1

My project is on Laravel Framework. My site is based on translation documents and books, etc. The costumer uploads his source file as pdf, at the backend, The words of pdf should be counted by an OCR to determining final price, so the count of words is very important. The main issue is that OCR's have problem with persian characters. How can you help me with this problem?
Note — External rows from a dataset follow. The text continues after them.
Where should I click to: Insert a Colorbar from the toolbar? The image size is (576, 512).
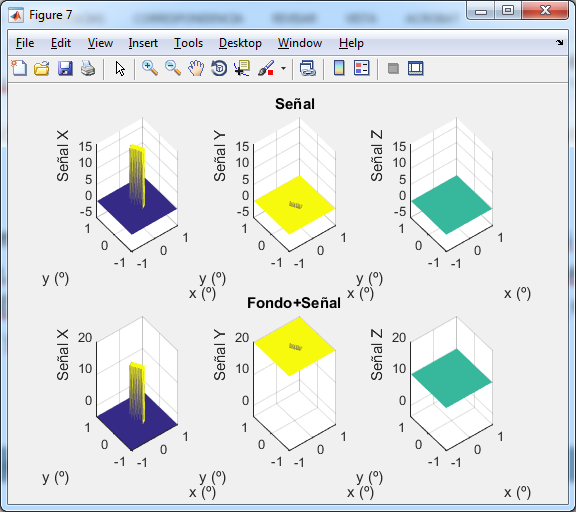click(339, 68)
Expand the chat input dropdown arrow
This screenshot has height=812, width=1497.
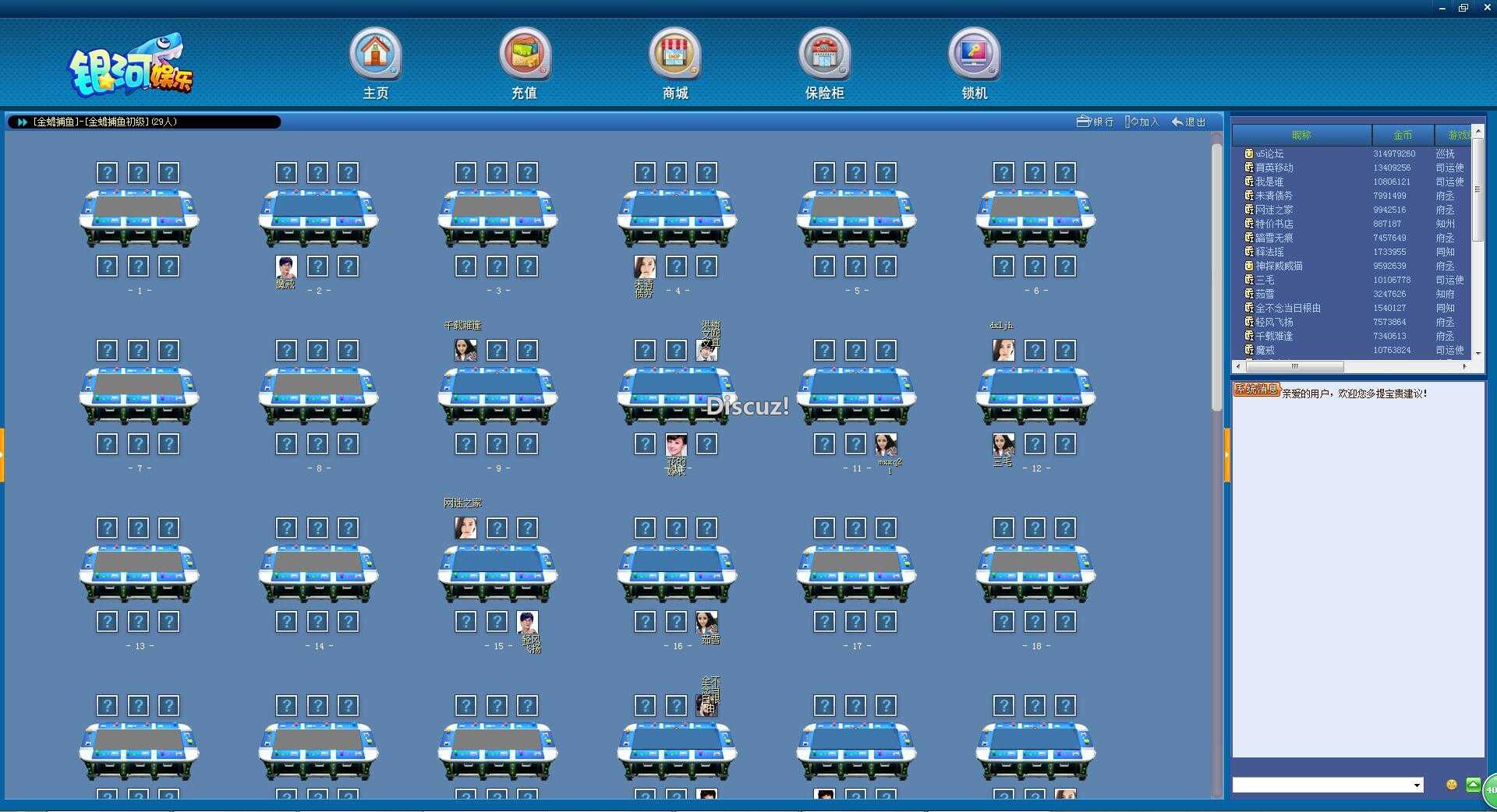pyautogui.click(x=1417, y=786)
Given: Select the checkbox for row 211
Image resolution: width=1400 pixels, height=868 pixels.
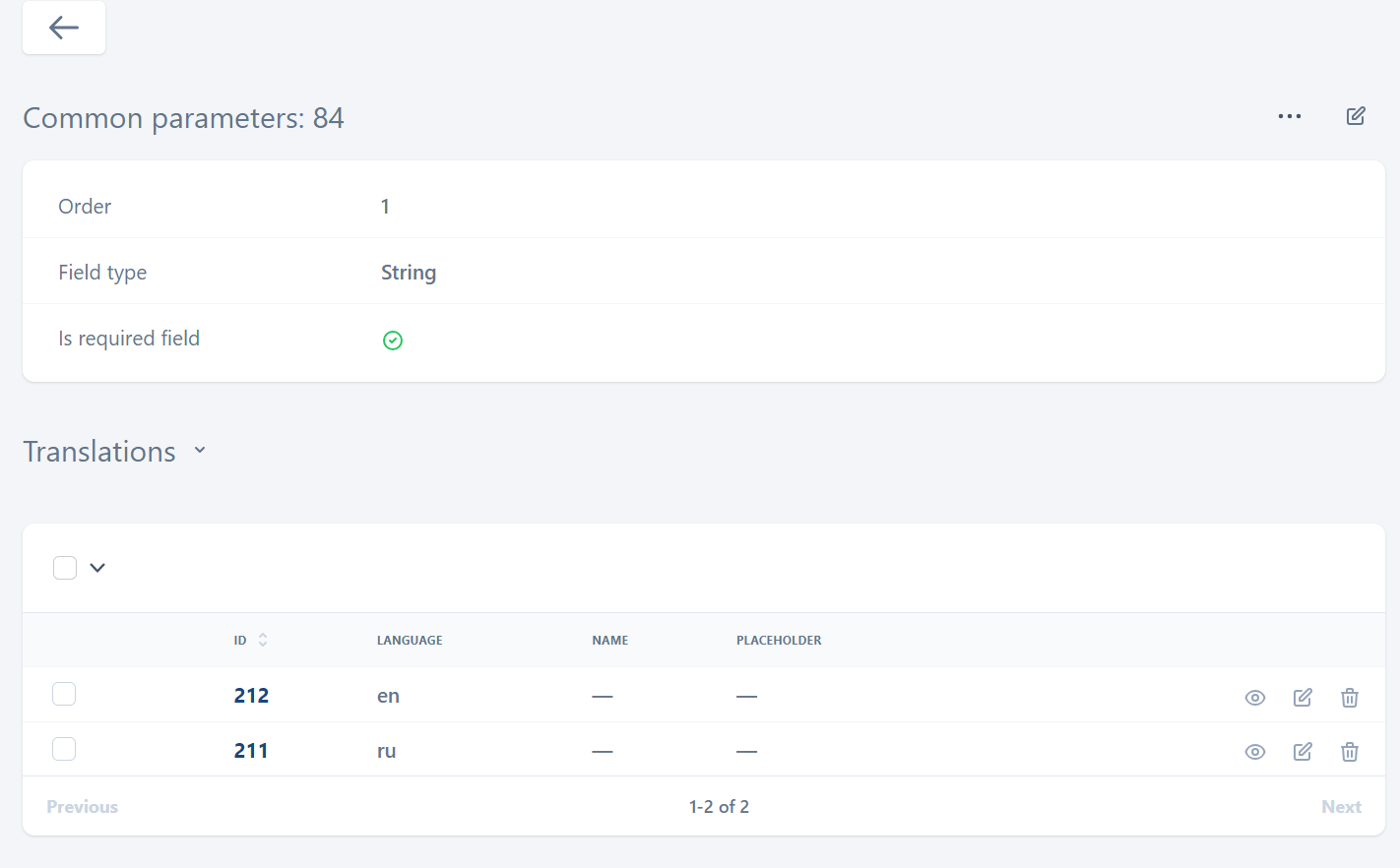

  • Check this out, its not a package specified for laravel, however its a pure PHP - Library which you can import it in your project and use its functions to get the content of a file then calculate the word-count. `https://stackoverflow.com/questions/1004478/read-pdf-files-with-php` `http://www.fpdf.org/?lang=en` – Tohid Dadashnezhad Dec 03 '19 at 11:19
  • Word count in javascript is easy for you – A.A Noman Dec 03 '19 at 11:53

1 Answers1

1

Follow my method and I hope you get the right answer you want:

Add PDFParser to your composer.json file and then composer update:

{
    "require": {
        "smalot/pdfparser": "*"
    }
}

Use below code in your controller to get the count of your words:

$parser = new \Smalot\PdfParser\Parser();
$pdf = $parser->parseFile("../public/1.pdf");

$text = $pdf->getText();
$text = trim( $text );
$text = str_replace( " ", "", $text );

echo str_word_count( $text );

Note: Put your PDF file in public folder for test.